Tout d'abord, l'obligation pour les autorités administratives de transmettre copie, au Parlement, des actes pris dans le cadre de ces articles relève plus d'une logique de coopération des pouvoirs que d'une contrainte. Ensuite, il n'y a pas immixtion dans l'exercice du pouvoir des juges dans l'action de juger, dans le sens ou le contenu des décisions, puisqu'il ne s'agit que de maintenir un dispositif d'information. Enfin, et c'est le plus important, cet amendement ne vise qu'à permettre au Parlement d'exercer sa mission constitutionnelle. Sans l'instauration de ce contrôle parlementaire, nous ne pourrions pas voter ce projet de loi.
Par ailleurs, d'autres garde-fous doivent être apportés à ce texte.
À l'article 1er, par exemple, nous souhaitons que l'arrêté motivé du préfet pris pour l'institution d'un périmètre de protection précise « les circonstances particulières établissant un risque pour la sécurité des personnes et des biens » et que l'ensemble des agents concourant aux contrôles de police soit soumis aux obligations du code de déontologie de la police et de la gendarmerie nationales.

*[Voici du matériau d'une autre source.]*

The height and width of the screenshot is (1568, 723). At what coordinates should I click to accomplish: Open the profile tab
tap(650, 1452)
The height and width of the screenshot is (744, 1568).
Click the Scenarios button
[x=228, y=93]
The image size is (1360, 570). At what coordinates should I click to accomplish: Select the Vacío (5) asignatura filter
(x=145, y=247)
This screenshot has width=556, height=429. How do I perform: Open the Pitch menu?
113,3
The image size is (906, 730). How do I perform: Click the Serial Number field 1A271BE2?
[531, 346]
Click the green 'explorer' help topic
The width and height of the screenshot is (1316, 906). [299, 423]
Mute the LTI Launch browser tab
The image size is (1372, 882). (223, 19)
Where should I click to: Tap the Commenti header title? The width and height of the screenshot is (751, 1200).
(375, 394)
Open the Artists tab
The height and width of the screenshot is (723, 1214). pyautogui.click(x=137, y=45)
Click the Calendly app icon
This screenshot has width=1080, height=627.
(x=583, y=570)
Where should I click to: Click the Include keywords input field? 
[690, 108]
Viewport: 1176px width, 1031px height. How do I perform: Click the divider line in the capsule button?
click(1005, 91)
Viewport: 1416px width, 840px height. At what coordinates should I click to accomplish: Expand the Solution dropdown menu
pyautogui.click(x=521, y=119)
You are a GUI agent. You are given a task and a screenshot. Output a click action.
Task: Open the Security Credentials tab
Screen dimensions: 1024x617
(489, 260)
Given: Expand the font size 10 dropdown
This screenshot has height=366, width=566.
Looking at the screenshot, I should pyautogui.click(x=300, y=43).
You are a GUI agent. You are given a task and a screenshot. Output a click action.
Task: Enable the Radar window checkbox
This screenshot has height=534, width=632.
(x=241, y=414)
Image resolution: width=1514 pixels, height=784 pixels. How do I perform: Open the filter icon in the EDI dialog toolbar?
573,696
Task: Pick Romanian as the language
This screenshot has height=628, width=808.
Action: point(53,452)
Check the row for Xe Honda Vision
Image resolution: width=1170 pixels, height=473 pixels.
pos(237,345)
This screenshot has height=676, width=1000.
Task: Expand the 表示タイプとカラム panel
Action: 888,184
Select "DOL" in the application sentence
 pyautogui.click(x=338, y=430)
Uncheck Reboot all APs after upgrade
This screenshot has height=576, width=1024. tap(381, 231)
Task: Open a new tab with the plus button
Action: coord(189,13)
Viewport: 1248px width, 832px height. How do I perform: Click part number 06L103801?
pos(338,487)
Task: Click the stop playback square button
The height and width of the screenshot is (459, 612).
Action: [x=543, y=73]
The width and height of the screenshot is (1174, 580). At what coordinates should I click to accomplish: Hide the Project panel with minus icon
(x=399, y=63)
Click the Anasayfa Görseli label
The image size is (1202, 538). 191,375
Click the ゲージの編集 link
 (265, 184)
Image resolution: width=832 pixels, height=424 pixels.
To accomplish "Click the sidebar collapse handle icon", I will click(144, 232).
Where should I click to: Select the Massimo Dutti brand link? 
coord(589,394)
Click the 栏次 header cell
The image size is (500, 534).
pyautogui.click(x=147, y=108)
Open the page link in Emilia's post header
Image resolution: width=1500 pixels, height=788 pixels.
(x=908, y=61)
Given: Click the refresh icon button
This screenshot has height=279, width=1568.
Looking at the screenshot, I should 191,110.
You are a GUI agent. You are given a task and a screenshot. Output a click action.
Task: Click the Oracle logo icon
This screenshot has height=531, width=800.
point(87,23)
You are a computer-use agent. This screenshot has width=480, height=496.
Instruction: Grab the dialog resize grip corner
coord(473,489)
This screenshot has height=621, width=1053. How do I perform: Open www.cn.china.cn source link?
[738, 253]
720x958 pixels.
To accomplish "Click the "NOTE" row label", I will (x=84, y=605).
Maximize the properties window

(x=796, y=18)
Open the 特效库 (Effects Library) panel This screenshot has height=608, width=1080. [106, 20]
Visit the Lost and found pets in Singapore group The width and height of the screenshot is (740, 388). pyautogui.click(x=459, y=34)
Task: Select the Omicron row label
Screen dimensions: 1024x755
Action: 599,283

Nous souhaitons que deux modifications soient apportées à l'article 10 visant à assouplir les possibilités de contrôle d'identité dans nos zones frontalières. Nous tenons d'abord à ce que l'autorité administrative puisse justifier les raisons pour lesquelles ces contrôles sont mis en place et aviser le procureur du déclenchement de ces mesures. En outre, nous souhaitons que le débat permette de lever, s'agissant de cet article, toute forme de doute quant à une légitimation possible du contrôle au faciès. De fait, un doute est apparu à propos de la rédaction et des objectifs de cet article ; il est essentiel de le lever.
En résumé et pour conclure, notre groupe aborde cette discussion dans un état d'esprit vigilant mais constructif. Vous connaissez, monsieur le ministre, les conditions dans lesquelles un rassemblement peut s'opérer autour de ce texte. Je compte sur vous pour en mesurer l'importance, afin qu'il soit effectif.